**WHAT YOU HAVE TO DO:**
Beginning with the line that includes "This screenshot has width=1062, height=578." and ending with the last line of the listing below, write out each line exactly, with no other output.
Segment Open
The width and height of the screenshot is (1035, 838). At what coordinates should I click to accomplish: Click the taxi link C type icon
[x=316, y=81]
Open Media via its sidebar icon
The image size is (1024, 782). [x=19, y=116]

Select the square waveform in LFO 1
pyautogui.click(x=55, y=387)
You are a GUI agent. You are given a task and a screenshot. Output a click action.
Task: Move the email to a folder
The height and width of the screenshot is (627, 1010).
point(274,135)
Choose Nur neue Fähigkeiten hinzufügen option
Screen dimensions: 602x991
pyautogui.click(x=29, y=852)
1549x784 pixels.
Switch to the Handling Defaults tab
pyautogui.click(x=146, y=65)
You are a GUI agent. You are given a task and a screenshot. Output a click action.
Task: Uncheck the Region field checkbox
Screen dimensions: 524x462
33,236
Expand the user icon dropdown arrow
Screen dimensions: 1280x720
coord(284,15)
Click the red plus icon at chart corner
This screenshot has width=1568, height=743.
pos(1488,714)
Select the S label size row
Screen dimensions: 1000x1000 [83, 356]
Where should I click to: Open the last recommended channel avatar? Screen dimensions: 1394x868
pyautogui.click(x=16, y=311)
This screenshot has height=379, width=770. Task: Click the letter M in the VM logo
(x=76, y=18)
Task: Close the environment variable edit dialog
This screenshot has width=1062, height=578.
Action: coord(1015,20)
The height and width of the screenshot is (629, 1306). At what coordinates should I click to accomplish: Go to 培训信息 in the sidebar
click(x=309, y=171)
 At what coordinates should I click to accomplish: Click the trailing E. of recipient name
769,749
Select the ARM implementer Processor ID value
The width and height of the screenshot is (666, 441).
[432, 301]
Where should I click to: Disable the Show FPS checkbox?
Segment Closed
**THE COMPLETED TASK:**
This screenshot has width=1062, height=578.
Action: coord(1015,20)
The height and width of the screenshot is (629, 1306). At what coordinates should I click to accomplish: Go to 培训信息 in the sidebar
click(x=309, y=171)
 At what coordinates should I click to accomplish: Click the trailing E. of recipient name
769,749
Select the ARM implementer Processor ID value
The width and height of the screenshot is (666, 441).
[432, 301]
Where should I click to: Disable the Show FPS checkbox?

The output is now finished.